Other researchers, like Jessica Graham-LoPresti, push against the limitations of the official PTSD diagnosis itself. A clinical psychologist and assistant professor at Suffolk University, Graham-LoPresti studies the effects of systemic racism on African-Americans. “People of color experience a lot of symptoms in response to the frequency and pervasiveness of racism that mirror the symptoms of PTSD,” she says, noting that watching footage of police brutality can exacerbate the fears and stresses of lives already touched by pervasive racist experiences. “This is not new, but [this imagery is] causing a lot of hypervigilance, emotional responses of stress and anxiety, and feelings of helplessness and hopelessness.”
But though the current definition of PTSD considers experiencing or witnessing a single incident of racialized terror an inciting incident, it doesn’t allow for the microaggressions and intergenerational dynamics African-Americans experience every day. “It’s a complicated conversation,” says Graham-LoPresti. “It is so new, and researchers of color are starting to get a lot of pushback because the field is so overwhelmingly white.”
As Graham Lo-Presti works to connect the dots between racism and PTSD, her colleagues are considering the potential effects of another pandemic: COVID-19. Psychiatrists are bracing for a flood of patients traumatized both by surviving the illness and losing their loved ones to it. In the wake of the SARS epidemic in Hong Kong in 2003, some patients and healthcare workers developed PTSD—and in a variety of studies, people who were quarantined exhibited more signs of post-traumatic stress than people who were not.
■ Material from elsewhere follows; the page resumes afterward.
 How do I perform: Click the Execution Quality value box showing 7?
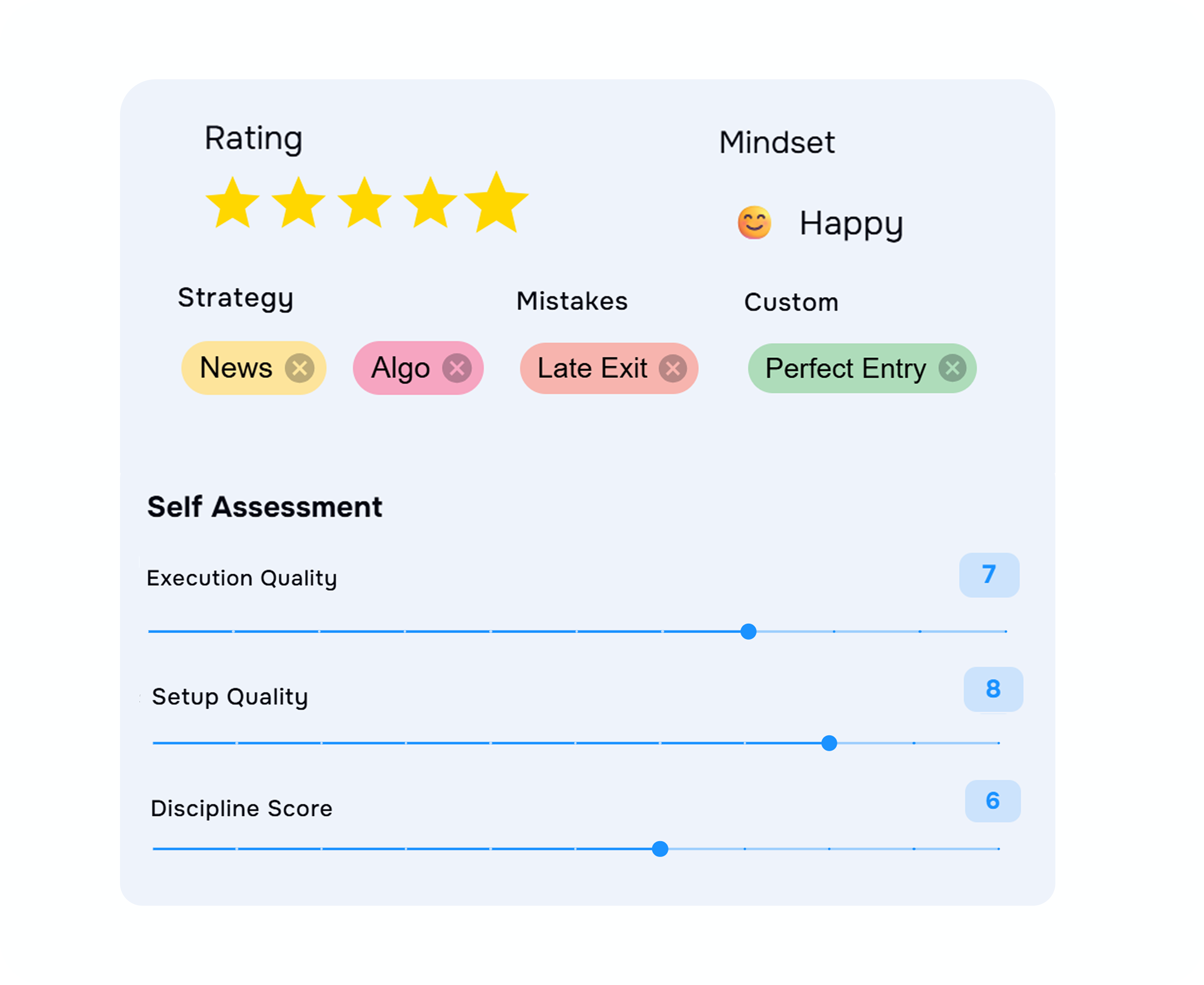click(x=989, y=575)
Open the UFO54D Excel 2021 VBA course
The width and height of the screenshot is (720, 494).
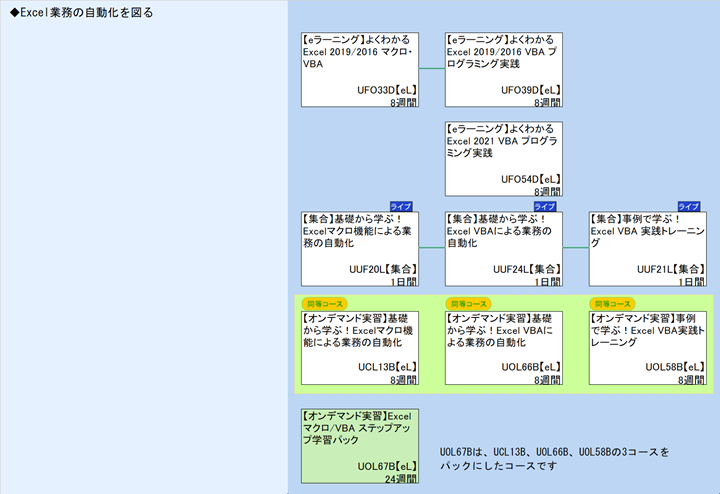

But that doesn’t mean that everyone who lives through a traumatic event will develop PTSD—or that those with post-traumatic stress disorder can’t find healing and joy. As with other chronic illnesses, PTSD can go into remission—and as the study of PTSD matures, researchers have come to appreciate the brain’s heroic attempts to heal itself after traumatic events.
“It’s such a destructive idea to think that PSTD is dysfunction,” says McDonald. “We’re getting it fundamentally wrong when we think it’s a sign of brokenness. It’s the sign of the impulse to survive.”